One employee who could be forced to sign the agreement if it moves forward told WyoFile on Wednesday that the NDA would “just be another layer” to Trump’s efforts to clamp down on the free flow of information about federal government activities.
“I don’t understand this,” said the employee, who’s on staff with the U.S. Fish and Wildlife Service. “I think the public and the agencies benefit from sharing more and speaking freely. I don’t think secrecy improves decision making or people doing the right thing.”
WyoFile granted anonymity because the employee did not have permission to comment on the policy and feared retaliation. The Fish and Wildlife Service has not yet given its workforce any guidance about the proposed NDA, the employee said.
The NDA intends to “safeguard non-public, confidential, or proprietary information, created or obtained” through the “official duties” of federal government workers, according to the Office of Personnel Management.
The NDA would be “governmentwide.” The federal government’s civilian workforce in Wyoming numbers 5,857 employees, according to OPM data. That’s down 16% from 6,941 workers the previous fiscal year, the result of Trump administration directives and policies that have shrunk the federal workforce to the smallest size in over a decade.

Other Wyoming-based federal workers not part of those tallies could also be subject to the NDA. OPM workforce data excludes active military personnel, the U.S. Postal Service, most of the judicial branch and others.
The proposed NDA is part of a Trump administration crackdown on leaks to the media.
The OPM noted “several recent instances” where internal agency communications related to rulemaking and policy development were disclosed without authorization. It also discussed specific instances in which federal employees at the FBI and the Department of Homeland Security disclosed information about planned immigration enforcement actions without authorization.
In one case, The New York Times and The Washington Post received unauthorized information on the U.S. raid on Venezuela this past January and delayed “publishing what they knew to avoid endangering U.S. troops,” the OPM request for comment said.
A Washington Post spokesperson declined to comment to the Associated Press.

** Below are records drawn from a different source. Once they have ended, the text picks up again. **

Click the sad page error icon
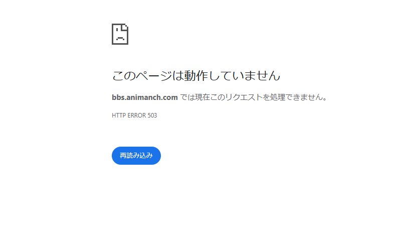The image size is (401, 226). [120, 34]
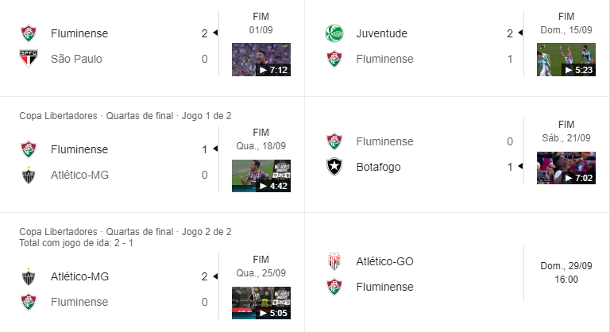Click Fluminense crest in São Paulo match
The image size is (610, 332).
point(29,33)
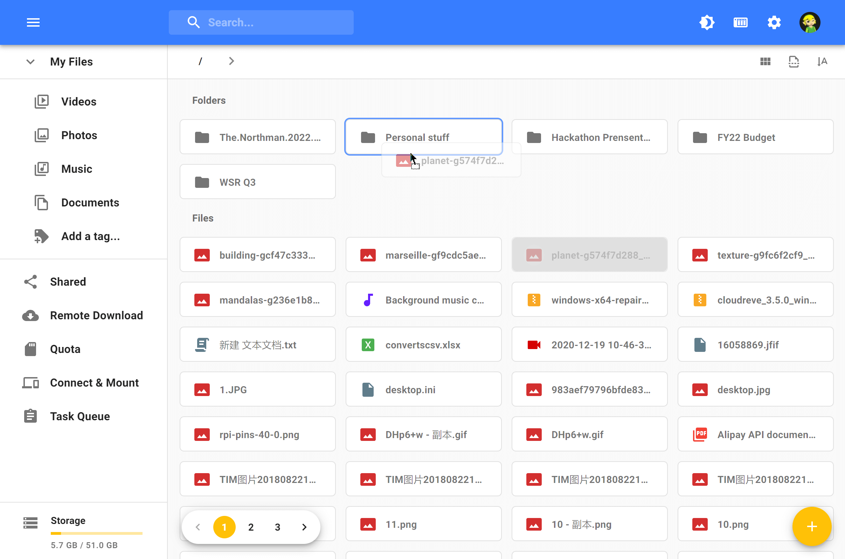Click the brightness/theme toggle icon
The height and width of the screenshot is (559, 845).
[x=707, y=22]
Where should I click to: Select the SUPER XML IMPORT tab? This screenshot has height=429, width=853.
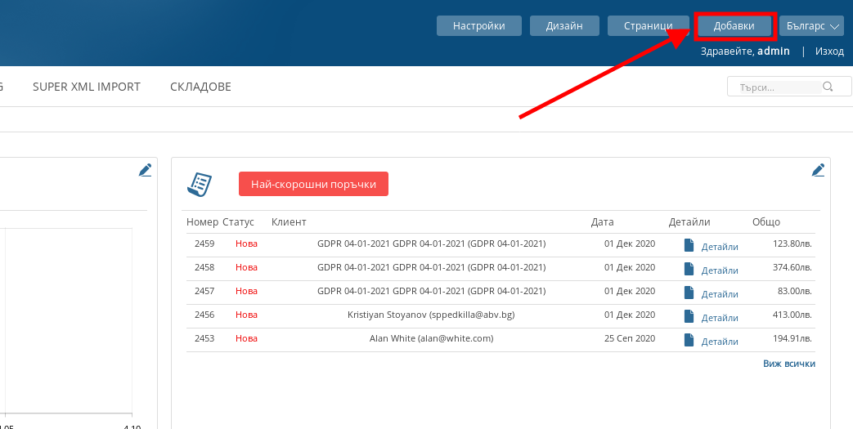point(87,87)
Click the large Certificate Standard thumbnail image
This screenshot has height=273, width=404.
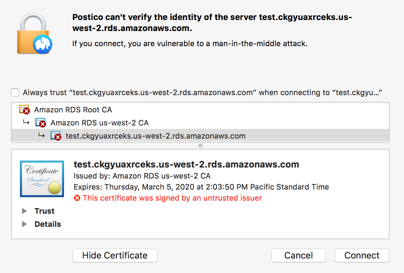42,179
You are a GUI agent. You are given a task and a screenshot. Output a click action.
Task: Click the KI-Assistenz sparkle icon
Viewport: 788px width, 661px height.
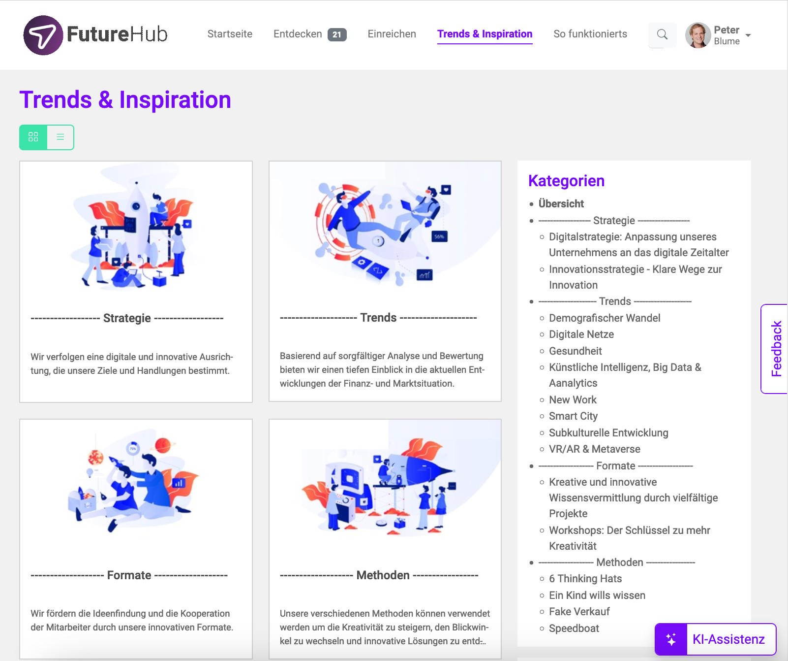pyautogui.click(x=671, y=639)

Charles Stadtlander, executive director of Media Relations and Communications for the Times, said in an email that the paper had extensive reporting on operations targeting Venezuela and preparations for land-based military operations. “Contrary to some claims, however, The Times did not have verified details about the pending operation to capture Maduro or a story prepared, nor did we withhold publication at the request of the Trump administration.”

Ferreting out leaks that the administration deems harmful to its messaging has been a priority across multiple agencies since President Donald Trump returned to the White House. As part of that crackdown, the FBI in January seized the electronic devices of a Washington Post reporter, a move that alarmed media organizations and advocates of press freedom.
Attorneys who specialize in federal employment law say that the proposed NDA is overly broad and appears to prohibit the free flow of information about the federal government’s activities to the general public.
“The parameters are unclear,” said Michael Fallings, managing partner at the Austin, Texas-based law firm Tully Rinckey. “It says you can’t discuss anything about government communications, about decisions being made, about work being done.”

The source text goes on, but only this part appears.